The program currently requires VT examinations of bolted connections as detailed in CEP-CII-005.
9.3 Augmented Examinations The GGNS Cl program currently requires augmented examinations in accordance with IWE-1 240 for five areas as follows:
EC-01 is a 2' x 2' area of the containment liner located directly below containment penetration
- 38. This area was discovered on 4/21/1998 and reported on condition report CR-GGN-1998-1235 during a preliminary walk-down of the containment. The liner in this area was found to be "heavily corroded" and covered with a whitish deposit which appeared to have leached from the chill water supply piping insulation. Removal of the deposit confirmed that some loss of the liner base metal had occurred.
Engineering evaluation determined that the area continued to perform its design function. The coating in this area had been damaged and was repaired.
Subsequent VT-1 and UT examination of the area occurred in 2001 and is documented in QIPN 0166-000-2001 and NDEN 0165-001-2001.
These examinations showed no additional corrosion of the area and confirmed that the coating remained intact. The area was accepted by examination in accordance with the provisions of IWE-3122.1.
The area remains an augmented inspection area due to the potential for wetting from condensation on the chilled water supply line running through penetration #38.
EC-02 covers all the class MC components on the auxiliary building side of penetration #38.
This area was discovered during the initial IWE examinations on 3/20/2001 and reported on condition report CR-GGN-2001-0467.
Rust streaks were found coming from the insulation surrounding the chilled water penetration.
The insulation was removed and the exposed surfaces were examined.
UT examinations showed that there was no material loss (wall thinning) of the associated liner or piping materials affected and the areas were accepted by examination in accordance with the provisions of IWE-3122.1.
These examinations are documented in QIPN 0370-000-2001 and NDEN 0371-001-2001. The area was added as an area requiring augmented examination due to the potential for accelerated corrosion because of condensation on the chilled water supply line running through penetration #38.
to GNRO-2003/00029 Page 41 of 47 Areas EC-03, EC-04 and EC-05 indicate three separate places where rust streaking was observed coming from behind expansion foam placed between the deck at elevation 135'4" and the containment liner.
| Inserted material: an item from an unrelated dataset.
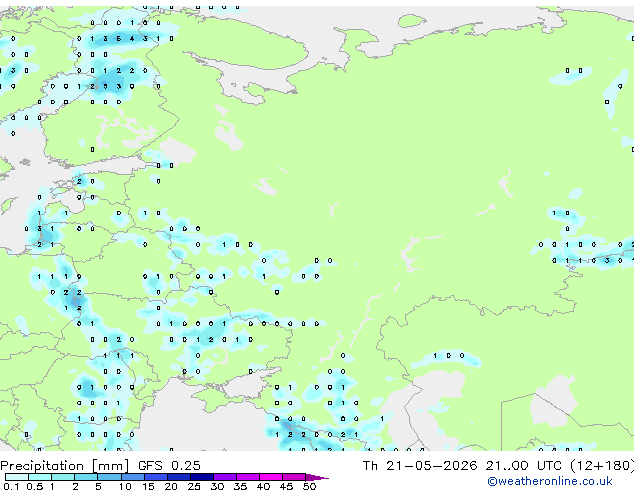Click the purple 30–35 mm legend swatch

(x=225, y=477)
These areas were reported in CR-GGN-2001-0120.
In each case the foam was removed and the area examined using VT-1 and UT techniques.
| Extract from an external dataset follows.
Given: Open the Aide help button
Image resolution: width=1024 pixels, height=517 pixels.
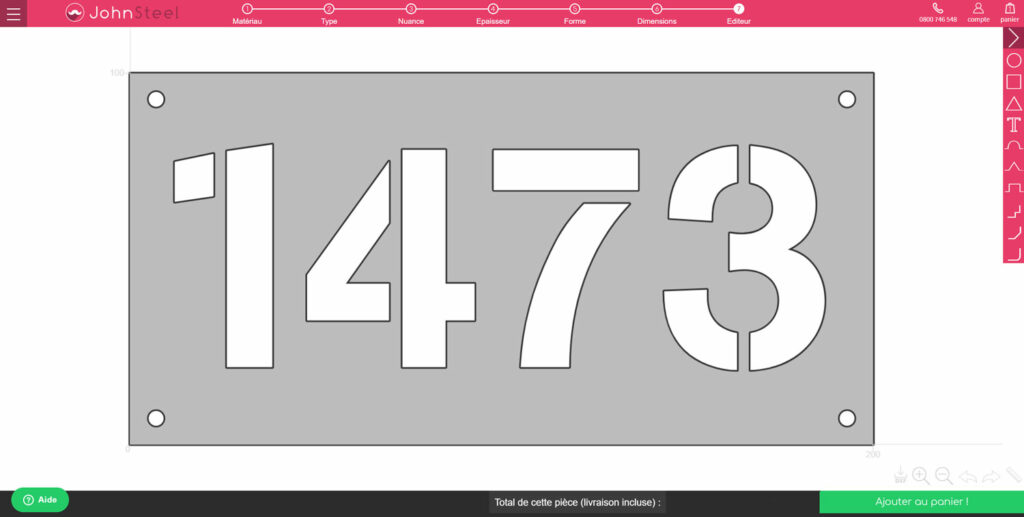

The initially inaccessible areas were accepted by examination in accordance with the provisions of IWE-3122.1.
This examination and acceptance is documented on QIPN 0520-000-2001 with supplementary UT data collected and reported on NDEN 0521-001-2001. The areas covered in EC-03 through EC-05 may be subjected to accelerated corrosion due to the potential for these areas to become wetted. As a result these areas are treated as augmented inspection areas.
9.4 Examination Categories E-D and E-G The NRC issued relief authorization for alternatives to the requirements of ASME Section Xl, as endorsed by 10 CFR 50.55a for Containment Inspections for Arkansas Nuclear One, Units 1 &
2, Grand Gulf Nuclear Station, River Bend Station, and Waterford Steam Electric Station, Unit 3 on January 13, 2000.
The relief authorization approved the use of existing 10 CFR 50, Appendix J, Type B testing as a verification of containment integrity, rather than disassembling the subject components for the sole purpose of examination.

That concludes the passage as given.